The KV cache is almost always kept in **FP16 or higher precision** on NPU, even if weights are INT4 or INT8. Why? Because the attention mechanism (the softmax in particular) is sensitive to numerical precision; quantizing the KV to INT8 often causes noticeable degradation in output quality, particularly on longer contexts where accumulated rounding error matters.

The exception is **NF4 weights + FP16 KV** (Lunar Lake NPU 4 only, 2025.3+), where the weights are NF4 and the KV is held at FP16. This is a documented combination; going further (e.g., INT4 KV) is not validated and likely to cause accuracy loss.

For M2M-100 1.2B at 128 tokens:
- Weights at INT4: 600 MB
- KV cache at FP16: 25 MB
- Total hot memory: ~625 MB (fits comfortably)

For an 8B model at 2K context:
- Weights at INT4: 4 GB
- KV cache at FP16: ~400 MB (rough estimate for 8B with GQA)
- Total: ~4.4 GB (fits within Lunar Lake's 16 GB, but now memory bandwidth contention becomes real)

## OVMS (OpenVINO Model Server) and Sequential Execution

A caveat from the documentation: **OpenVINO Model Server (OVMS) with NPU Stateful models has a "process requests sequentially" policy**. Some readers interpret this as "the NPU hardware can only process one request at a time." That's misleading.

**Dataset extract**.
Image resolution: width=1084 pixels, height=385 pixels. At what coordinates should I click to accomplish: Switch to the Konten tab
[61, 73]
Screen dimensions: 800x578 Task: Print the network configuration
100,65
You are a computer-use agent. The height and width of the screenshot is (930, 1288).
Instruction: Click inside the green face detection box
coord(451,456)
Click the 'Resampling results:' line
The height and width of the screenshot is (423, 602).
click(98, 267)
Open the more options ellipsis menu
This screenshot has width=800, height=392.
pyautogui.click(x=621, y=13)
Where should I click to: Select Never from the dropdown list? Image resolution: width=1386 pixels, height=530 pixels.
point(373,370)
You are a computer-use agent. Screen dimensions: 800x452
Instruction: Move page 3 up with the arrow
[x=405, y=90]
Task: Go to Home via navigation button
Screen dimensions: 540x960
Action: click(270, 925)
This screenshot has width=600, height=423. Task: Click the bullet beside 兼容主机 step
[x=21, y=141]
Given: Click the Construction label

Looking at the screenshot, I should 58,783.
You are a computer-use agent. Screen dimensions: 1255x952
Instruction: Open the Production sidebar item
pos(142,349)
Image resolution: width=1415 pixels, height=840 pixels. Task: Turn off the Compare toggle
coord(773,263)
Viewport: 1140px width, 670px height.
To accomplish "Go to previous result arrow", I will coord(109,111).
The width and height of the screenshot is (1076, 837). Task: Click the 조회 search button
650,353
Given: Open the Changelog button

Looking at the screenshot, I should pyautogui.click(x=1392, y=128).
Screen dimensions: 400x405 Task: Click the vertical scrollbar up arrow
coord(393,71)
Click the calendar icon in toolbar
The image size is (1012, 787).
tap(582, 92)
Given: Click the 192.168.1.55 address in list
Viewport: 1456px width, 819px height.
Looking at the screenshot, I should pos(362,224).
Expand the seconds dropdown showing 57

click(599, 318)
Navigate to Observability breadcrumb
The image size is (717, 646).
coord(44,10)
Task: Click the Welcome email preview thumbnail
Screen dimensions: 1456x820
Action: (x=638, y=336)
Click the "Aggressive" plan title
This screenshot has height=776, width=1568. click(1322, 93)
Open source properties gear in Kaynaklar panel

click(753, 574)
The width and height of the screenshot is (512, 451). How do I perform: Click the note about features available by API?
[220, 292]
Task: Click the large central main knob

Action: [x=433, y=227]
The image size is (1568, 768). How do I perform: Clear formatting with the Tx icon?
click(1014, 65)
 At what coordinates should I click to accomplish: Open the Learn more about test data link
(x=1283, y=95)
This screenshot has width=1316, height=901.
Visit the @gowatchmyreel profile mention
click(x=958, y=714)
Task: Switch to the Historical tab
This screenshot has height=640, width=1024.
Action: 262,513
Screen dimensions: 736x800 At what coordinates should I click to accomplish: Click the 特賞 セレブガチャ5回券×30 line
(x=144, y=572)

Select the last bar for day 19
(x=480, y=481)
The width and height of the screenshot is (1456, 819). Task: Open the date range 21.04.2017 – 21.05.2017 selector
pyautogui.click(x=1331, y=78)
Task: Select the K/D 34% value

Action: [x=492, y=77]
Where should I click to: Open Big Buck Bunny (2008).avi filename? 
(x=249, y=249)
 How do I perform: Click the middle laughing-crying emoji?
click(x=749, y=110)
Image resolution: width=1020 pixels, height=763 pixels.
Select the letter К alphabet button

**Exercise 1**.
Change "KV cache" to "key-value cache" in the KV cache text from "The KV cache" up to and including "MB (fits comfortably)", and write out that span again.
**Exercise 2**.
Answer these about the KV cache text:
(a) In what precision is the KV cache almost always kept on NPU?
(b) On which NPU is the NF4 weights + FP16 KV combination available?
(c) What is the total hot memory for M2M-100 1.2B at 128 tokens?
**Exercise 3**.
Pick up the KV cache text after its last sentence and carry it on.

**Result 1**.
The key-value cache is almost always kept in **FP16 or higher precision** on NPU, even if weights are INT4 or INT8. Why? Because the attention mechanism (the softmax in particular) is sensitive to numerical precision; quantizing the KV to INT8 often causes noticeable degradation in output quality, particularly on longer contexts where accumulated rounding error matters.

The exception is **NF4 weights + FP16 KV** (Lunar Lake NPU 4 only, 2025.3+), where the weights are NF4 and the KV is held at FP16. This is a documented combination; going further (e.g., INT4 KV) is not validated and likely to cause accuracy loss.

For M2M-100 1.2B at 128 tokens:
- Weights at INT4: 600 MB
- key-value cache at FP16: 25 MB
- Total hot memory: ~625 MB (fits comfortably)

**Result 2**.
(a) FP16 or higher precision.
(b) Lunar Lake NPU 4 only, 2025.3+.
(c) About 625 MB.

**Result 3**.
What it actually means: the OVMS scheduler for NPU Stateful servables is currently single-threaded, so requests are queued and handled one at a time. The NPU hardware itself supports multiple concurrent inference requests (via async `InferRequest` in the native API), tile-level parallelism, and frequency scaling. The sequential policy is a **scheduler choice in OVMS**, not a hardware limitation.

If you're using the native OpenVINO Runtime API directly (not OVMS), you can use async requests and parallelize inference. OVMS is the higher-level serving layer; if you're building an agent system in-process (which is typical for edge/on-device agents), you're likely using the Runtime API and don't hit this constraint.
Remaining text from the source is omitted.